If the subs are stacked or placed next to each other then this shouldn't be too much of a problem, however once you start to separate them you then run into phase/delay problems as well as cancellation/modes, this causes the "Ragged Response" as Wayne so rightly puts it.

Quote:
One of the reasons, other than than usual "upgraditis", for looking at improving the low end is that I was listening to my son practicing drums. The base drum in his kit was so dynamic, it put my sub and speakers to shame. I am trying to find out how to get that same sort of slam from my system. Multiple subs seemed a likely option. (I have a SVS 20-39PCi) Multiple subs would move much more air that a single "super-sub" (lets leave a Genelc out of the equation for now).


Ahhh now I see the problem, you know for years I have been reading posts from audio gurus about how good some subs are at reproducing the "Thwack" of the kick drum, and yet I have never experienced this phenomena.

A friend of mine plays bass in a band. A couple of weeks ago he was filling in for another band, so I went along for a listen, especially since they were playing 5mins down the road from home.

To get to the point when I walked into the room, the sound was good and the Bass and kick drum were about normal to what I hear with other bands etc. Now here is the twist I got to sit along side the band on stage which was also behind the kick drum.
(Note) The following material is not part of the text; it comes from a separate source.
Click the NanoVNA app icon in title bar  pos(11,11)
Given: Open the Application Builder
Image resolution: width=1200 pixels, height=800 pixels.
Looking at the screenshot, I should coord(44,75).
Well what can I say, the “Thwack” of that kick drum was nothing short of fantastic, I went out in front and the “Thwack” was no longer audible, during one of the breaks I was talking to some of the band members talking about “things”, and I mentioned what I had heard with regards to the kick drum, the sound guy told me he EQ’s it out for better sound in the hall, and this is standard practice, mind you the drummer was on my side and said it should be left in…

Now thinking about the EQ’d sound of the kick drum, and this is probably the norm of what I hear at most places, also the sound I get from my DVD’s and Cd’s is also very similar i.e. minimal to no “Thwack” based on the recording, and yet a lot reviewers of Subs talk about this “Thwack” from the kick drums when they do their testing, and until that night I had never REALLY heard it.

I am wondering if this is indeed standard practice to EQ this sound out, does anyone know of any cd’s or Hi-res discs that may have a good playback of this “Thwack”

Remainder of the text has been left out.